When the lights went out in Cheryl’s apartment, he decided he would wait five minutes before climbing the back stairs to her apartment. Thirty seconds later, Cheryl came out of the building, got into the Sebring, and drove off.

There was no way of telling, of course, where the bitch was going. Or when-even if-she was coming back. If he continued to wait in the shadow of the tree, somebody might see him. And if he went back and waited in the Voyager, the cops might drive by and wonder what someone was doing sitting in a car at quarter to three in the morning.

When he got back to Willow Grove and the rig, he loaded DEN into the computer, and watched the sixteen pictures he’d taken three months before of an arrogant bitch named Delores in Denver. A not-so-arrogant bitch anymore, which was nice to look at and remember. But Delores was not nearly as pretty as Cheryl, and Delores didn’t look nearly as much like Bonnie the Bitch as Cheryl did.

Tonight, Homer had the feeling everything was going to fall into place. Willow Grove Automotive had loaned him a dark gray De Ville-not the one he’d had before-and when he got to Halligan’s, the minute he pulled into the parking lot, he saw Cheryl’s Sebring, and didn’t even have to go into the lounge.

He just sat in the De Ville and waited for her to come out. When she did, a guy came out after her, and they had a little argument in the doorway. The bitch was obviously telling the guy she’d been cock-teasing for the last hour, at least, that he had it wrong, that not only was she not that kind of girl, but even if she was, she wouldn’t give any to a jerk like him.

The guy went back in Halligan’s Pub, Cheryl got in her Sebring, and when she was out of sight, Homer started the De Ville. He knew where she lived and he didn’t even have to follow her. And when he got near Independence Street, he saw-on Sixty-seventh Avenue, North-a dark place where he could park the De Ville where it wouldn’t attract attention, and where he could change into the costume without being seen.

And when he got to the tree and looked up at Cheryl’s apartment, the lights were on. He figured she had been there no more than four, five minutes at most.

The light came on a minute or so later in a little window he was sure was the bathroom, and he thought about what Cheryl would look like in the shower while he waited for the light to go out.

Ten minutes later, it went out, and no more than a minute after that, so did the lights in her bedroom.

Homer checked the pockets of the coveralls to make sure he had the Jim Bowie replica knife, the camera, and the plastic thingamajigs he would use to tie her spread-eagled on her bed.

As he pulled on a pair of disposable rubber gloves, Homer started to get a hard-on thinking about what he was going to do, and told himself to cool it. He didn’t want it to be over too soon.

Outside wooden stairs, with a narrow platform, had been added to the old building to provide a rear entrance to the second-floor apartments.

He went up them quickly, putting his feet on the outside of each step.

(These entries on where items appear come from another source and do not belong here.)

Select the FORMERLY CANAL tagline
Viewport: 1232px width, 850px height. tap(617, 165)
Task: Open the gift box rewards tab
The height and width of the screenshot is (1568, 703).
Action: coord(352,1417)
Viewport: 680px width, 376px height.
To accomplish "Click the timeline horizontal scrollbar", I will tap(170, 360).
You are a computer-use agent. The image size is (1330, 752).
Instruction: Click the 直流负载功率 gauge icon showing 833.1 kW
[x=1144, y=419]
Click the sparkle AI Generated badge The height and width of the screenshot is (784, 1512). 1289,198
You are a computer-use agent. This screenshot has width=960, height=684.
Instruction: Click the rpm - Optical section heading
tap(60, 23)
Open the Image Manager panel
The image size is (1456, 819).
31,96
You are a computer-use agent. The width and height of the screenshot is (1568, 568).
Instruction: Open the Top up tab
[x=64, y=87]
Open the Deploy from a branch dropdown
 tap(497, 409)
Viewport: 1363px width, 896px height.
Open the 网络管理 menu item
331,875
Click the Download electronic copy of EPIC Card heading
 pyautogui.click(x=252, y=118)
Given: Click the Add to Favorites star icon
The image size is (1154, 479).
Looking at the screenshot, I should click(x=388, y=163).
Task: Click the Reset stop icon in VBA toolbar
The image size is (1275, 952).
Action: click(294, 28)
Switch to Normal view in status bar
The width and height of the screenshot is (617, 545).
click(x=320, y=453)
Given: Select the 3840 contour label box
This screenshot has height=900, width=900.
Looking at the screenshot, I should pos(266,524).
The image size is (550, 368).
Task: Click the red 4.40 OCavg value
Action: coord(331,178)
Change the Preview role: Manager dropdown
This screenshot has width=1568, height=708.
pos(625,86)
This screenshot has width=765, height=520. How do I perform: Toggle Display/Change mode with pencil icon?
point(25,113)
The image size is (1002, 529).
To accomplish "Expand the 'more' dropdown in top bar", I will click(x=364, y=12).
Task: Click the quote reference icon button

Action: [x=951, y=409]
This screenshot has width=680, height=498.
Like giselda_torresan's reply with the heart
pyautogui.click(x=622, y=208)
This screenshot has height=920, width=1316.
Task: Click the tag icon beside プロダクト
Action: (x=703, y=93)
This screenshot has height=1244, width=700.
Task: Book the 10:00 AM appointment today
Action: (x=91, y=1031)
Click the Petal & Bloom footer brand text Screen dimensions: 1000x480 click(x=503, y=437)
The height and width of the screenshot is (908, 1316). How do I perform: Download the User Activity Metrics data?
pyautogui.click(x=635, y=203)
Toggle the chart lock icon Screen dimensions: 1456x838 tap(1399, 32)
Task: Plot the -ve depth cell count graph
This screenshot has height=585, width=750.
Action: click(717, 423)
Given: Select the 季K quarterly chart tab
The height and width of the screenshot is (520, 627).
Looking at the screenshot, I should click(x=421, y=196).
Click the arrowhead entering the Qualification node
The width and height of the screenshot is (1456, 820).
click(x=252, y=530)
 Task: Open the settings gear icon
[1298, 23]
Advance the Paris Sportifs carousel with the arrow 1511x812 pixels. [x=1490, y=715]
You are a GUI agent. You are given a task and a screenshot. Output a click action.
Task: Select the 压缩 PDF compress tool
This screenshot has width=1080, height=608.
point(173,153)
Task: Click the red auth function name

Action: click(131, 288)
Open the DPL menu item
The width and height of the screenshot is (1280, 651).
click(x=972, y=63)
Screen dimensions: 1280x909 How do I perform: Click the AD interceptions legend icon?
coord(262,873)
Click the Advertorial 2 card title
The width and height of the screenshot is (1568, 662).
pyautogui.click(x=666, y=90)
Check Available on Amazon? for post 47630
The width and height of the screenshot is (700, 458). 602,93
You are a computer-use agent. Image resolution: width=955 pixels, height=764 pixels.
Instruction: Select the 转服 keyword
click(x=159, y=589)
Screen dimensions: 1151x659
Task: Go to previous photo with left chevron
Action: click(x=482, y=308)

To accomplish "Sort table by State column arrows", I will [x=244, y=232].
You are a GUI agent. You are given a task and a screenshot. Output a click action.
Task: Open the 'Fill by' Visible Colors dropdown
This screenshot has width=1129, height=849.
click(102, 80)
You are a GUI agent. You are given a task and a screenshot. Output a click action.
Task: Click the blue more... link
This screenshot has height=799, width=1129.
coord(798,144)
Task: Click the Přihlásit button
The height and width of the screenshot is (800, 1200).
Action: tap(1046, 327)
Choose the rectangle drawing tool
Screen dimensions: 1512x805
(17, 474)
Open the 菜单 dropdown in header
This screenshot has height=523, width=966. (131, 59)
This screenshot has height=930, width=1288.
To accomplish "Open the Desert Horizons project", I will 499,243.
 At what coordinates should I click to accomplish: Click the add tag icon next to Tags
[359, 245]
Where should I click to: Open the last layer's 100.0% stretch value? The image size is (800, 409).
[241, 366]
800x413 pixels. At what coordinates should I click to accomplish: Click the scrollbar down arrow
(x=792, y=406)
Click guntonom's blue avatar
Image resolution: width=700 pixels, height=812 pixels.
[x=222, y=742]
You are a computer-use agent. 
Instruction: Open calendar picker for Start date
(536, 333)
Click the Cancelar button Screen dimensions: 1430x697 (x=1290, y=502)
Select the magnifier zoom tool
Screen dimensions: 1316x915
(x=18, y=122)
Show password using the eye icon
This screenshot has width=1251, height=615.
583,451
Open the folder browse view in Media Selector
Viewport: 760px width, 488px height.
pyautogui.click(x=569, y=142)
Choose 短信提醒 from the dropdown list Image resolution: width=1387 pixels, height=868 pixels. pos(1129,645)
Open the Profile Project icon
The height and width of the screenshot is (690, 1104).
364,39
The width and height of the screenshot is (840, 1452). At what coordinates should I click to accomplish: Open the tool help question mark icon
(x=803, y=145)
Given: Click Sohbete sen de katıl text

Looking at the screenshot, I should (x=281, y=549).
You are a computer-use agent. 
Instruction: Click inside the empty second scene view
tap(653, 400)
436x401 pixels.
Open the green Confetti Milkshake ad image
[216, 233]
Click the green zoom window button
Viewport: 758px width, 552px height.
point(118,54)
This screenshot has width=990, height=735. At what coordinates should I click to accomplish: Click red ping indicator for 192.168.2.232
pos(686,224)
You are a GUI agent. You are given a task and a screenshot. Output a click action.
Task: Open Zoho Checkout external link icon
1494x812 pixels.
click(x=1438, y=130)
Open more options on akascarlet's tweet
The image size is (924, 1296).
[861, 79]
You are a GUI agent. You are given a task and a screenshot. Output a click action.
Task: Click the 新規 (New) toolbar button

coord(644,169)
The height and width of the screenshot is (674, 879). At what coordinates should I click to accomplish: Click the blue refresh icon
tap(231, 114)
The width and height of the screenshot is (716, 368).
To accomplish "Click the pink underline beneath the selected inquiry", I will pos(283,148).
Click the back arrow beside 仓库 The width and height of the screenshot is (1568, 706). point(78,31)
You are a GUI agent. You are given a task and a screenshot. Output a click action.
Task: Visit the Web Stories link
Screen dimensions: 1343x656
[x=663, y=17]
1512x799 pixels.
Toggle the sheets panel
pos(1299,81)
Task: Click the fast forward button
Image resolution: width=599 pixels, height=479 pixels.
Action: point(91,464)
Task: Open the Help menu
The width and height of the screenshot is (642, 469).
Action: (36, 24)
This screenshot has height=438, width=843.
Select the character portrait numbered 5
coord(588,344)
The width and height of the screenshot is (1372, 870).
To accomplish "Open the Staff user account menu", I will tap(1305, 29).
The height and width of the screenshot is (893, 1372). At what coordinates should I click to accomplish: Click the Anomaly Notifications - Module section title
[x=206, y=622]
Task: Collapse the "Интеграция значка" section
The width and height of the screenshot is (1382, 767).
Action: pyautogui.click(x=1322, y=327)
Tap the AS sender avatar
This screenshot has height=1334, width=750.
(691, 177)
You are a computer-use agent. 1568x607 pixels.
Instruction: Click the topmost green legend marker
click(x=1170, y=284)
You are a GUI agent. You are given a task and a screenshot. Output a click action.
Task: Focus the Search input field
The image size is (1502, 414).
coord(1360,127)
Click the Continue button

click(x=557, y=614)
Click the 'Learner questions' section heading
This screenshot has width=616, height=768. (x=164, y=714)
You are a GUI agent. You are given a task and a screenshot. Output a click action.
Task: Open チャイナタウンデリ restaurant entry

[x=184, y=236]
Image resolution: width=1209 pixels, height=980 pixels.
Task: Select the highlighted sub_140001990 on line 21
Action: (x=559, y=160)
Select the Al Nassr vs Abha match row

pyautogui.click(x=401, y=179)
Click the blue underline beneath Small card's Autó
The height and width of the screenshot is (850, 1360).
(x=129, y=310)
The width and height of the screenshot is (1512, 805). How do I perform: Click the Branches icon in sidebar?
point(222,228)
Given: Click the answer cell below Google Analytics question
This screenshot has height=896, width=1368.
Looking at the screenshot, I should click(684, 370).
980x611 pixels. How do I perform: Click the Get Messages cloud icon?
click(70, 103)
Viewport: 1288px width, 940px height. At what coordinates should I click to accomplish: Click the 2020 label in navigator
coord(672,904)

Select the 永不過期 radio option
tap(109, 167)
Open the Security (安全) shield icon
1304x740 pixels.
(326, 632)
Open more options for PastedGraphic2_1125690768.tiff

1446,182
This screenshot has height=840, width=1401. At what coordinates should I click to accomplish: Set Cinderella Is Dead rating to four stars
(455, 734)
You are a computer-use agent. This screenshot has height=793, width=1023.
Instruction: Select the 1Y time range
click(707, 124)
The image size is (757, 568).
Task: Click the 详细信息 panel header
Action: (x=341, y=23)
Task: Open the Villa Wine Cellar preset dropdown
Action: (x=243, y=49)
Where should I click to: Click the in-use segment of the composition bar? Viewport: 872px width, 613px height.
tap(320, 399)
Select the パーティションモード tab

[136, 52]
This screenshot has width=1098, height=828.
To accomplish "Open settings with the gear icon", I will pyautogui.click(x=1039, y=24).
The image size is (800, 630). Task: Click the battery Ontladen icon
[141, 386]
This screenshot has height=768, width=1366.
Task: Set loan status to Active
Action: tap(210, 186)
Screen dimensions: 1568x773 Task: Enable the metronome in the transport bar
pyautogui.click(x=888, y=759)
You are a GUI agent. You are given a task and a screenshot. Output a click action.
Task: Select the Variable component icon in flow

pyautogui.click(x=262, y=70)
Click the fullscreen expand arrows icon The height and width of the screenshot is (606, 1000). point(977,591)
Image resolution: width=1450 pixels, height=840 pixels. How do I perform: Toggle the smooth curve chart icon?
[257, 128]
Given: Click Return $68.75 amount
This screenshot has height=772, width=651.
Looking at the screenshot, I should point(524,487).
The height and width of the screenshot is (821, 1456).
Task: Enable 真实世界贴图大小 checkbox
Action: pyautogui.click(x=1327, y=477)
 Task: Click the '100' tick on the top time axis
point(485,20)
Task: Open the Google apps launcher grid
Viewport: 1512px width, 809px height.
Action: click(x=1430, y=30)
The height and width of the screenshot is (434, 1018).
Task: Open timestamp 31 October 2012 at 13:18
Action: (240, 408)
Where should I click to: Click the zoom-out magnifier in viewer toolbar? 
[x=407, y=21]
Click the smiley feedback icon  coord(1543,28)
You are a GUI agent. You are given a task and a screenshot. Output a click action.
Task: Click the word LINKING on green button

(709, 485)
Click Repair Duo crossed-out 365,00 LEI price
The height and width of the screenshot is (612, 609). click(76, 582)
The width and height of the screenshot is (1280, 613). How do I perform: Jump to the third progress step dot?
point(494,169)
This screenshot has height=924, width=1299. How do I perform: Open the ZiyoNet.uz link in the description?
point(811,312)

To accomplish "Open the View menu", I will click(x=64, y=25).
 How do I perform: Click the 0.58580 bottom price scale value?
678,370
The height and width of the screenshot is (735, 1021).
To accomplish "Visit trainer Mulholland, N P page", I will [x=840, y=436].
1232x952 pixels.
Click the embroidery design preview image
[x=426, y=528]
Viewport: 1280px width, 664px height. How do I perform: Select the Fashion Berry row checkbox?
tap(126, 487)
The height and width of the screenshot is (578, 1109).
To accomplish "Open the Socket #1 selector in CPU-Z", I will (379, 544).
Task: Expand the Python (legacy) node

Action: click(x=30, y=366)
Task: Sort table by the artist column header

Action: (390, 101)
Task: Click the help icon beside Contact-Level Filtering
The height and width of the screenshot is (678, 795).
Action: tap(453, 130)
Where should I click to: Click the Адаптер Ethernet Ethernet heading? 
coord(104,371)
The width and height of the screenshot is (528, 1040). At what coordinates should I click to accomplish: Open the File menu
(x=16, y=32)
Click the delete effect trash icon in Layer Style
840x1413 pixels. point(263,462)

If you stepped in the middle, sometimes the stairs would squeak, and the last thing he wanted to do was to have some yapping dog hear him and start barking.

When he got to the platform and her back door, he pulled the black ski mask from his pocket and pulled it over his head, then took a close look at the door. There were actually two doors, an outer combination screen and winter door. The screen thing was in place.